◆ WHAT THE TASK REQUIRES: Each record below should be given again exactly as it reads.

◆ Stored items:
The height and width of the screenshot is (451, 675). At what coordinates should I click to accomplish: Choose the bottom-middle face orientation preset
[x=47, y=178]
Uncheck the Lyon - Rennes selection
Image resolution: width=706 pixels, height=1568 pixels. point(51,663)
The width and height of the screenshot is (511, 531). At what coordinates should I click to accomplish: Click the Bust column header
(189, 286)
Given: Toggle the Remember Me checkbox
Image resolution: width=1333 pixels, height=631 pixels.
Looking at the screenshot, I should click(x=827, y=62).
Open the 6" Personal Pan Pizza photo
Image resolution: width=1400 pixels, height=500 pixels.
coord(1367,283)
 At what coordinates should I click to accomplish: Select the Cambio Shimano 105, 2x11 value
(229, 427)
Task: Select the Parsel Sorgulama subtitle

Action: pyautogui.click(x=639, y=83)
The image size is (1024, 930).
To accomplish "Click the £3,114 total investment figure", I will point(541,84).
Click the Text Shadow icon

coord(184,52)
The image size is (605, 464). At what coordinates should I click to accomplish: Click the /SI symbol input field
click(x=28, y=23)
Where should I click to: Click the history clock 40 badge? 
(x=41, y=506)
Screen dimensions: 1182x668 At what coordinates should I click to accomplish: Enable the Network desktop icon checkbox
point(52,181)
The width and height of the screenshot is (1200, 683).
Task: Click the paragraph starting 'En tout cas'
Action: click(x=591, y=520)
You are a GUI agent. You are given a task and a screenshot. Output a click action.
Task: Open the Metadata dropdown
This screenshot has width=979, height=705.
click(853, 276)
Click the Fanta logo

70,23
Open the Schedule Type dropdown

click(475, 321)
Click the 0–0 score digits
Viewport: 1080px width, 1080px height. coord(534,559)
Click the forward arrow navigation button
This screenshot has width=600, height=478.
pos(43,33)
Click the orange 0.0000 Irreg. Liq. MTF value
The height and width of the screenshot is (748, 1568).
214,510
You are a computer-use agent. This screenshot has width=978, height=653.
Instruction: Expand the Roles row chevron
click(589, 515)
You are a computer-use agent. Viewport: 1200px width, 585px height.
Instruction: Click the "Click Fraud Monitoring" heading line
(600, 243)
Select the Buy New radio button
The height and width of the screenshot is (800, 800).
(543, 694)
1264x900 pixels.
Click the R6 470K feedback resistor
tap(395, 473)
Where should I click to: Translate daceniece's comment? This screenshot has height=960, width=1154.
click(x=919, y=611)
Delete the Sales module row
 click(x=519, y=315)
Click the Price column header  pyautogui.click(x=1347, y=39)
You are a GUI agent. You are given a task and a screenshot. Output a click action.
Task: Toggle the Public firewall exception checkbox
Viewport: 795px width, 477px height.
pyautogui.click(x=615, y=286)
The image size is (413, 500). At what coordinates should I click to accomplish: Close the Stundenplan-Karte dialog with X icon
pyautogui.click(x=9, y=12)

◆ RESULT FOR THIS EXERCISE:
The height and width of the screenshot is (451, 675). At what coordinates should I click to accomplish: Choose the bottom-middle face orientation preset
[x=47, y=178]
Uncheck the Lyon - Rennes selection
Image resolution: width=706 pixels, height=1568 pixels. point(51,663)
The width and height of the screenshot is (511, 531). At what coordinates should I click to accomplish: Click the Bust column header
(189, 286)
Given: Toggle the Remember Me checkbox
Image resolution: width=1333 pixels, height=631 pixels.
Looking at the screenshot, I should click(x=827, y=62).
Open the 6" Personal Pan Pizza photo
Image resolution: width=1400 pixels, height=500 pixels.
coord(1367,283)
 At what coordinates should I click to accomplish: Select the Cambio Shimano 105, 2x11 value
(229, 427)
Task: Select the Parsel Sorgulama subtitle

Action: pyautogui.click(x=639, y=83)
The image size is (1024, 930).
To accomplish "Click the £3,114 total investment figure", I will point(541,84).
Click the Text Shadow icon

coord(184,52)
The image size is (605, 464). At what coordinates should I click to accomplish: Click the /SI symbol input field
click(x=28, y=23)
Where should I click to: Click the history clock 40 badge? 
(x=41, y=506)
Screen dimensions: 1182x668 At what coordinates should I click to accomplish: Enable the Network desktop icon checkbox
point(52,181)
The width and height of the screenshot is (1200, 683).
Task: Click the paragraph starting 'En tout cas'
Action: click(x=591, y=520)
You are a GUI agent. You are given a task and a screenshot. Output a click action.
Task: Open the Metadata dropdown
This screenshot has width=979, height=705.
click(853, 276)
Click the Fanta logo

70,23
Open the Schedule Type dropdown

click(475, 321)
Click the 0–0 score digits
Viewport: 1080px width, 1080px height. coord(534,559)
Click the forward arrow navigation button
This screenshot has width=600, height=478.
pos(43,33)
Click the orange 0.0000 Irreg. Liq. MTF value
The height and width of the screenshot is (748, 1568).
214,510
You are a computer-use agent. This screenshot has width=978, height=653.
Instruction: Expand the Roles row chevron
click(589, 515)
You are a computer-use agent. Viewport: 1200px width, 585px height.
Instruction: Click the "Click Fraud Monitoring" heading line
(600, 243)
Select the Buy New radio button
The height and width of the screenshot is (800, 800).
(543, 694)
1264x900 pixels.
Click the R6 470K feedback resistor
tap(395, 473)
Where should I click to: Translate daceniece's comment? This screenshot has height=960, width=1154.
click(x=919, y=611)
Delete the Sales module row
 click(x=519, y=315)
Click the Price column header  pyautogui.click(x=1347, y=39)
You are a GUI agent. You are given a task and a screenshot. Output a click action.
Task: Toggle the Public firewall exception checkbox
Viewport: 795px width, 477px height.
pyautogui.click(x=615, y=286)
The image size is (413, 500). At what coordinates should I click to accomplish: Close the Stundenplan-Karte dialog with X icon
pyautogui.click(x=9, y=12)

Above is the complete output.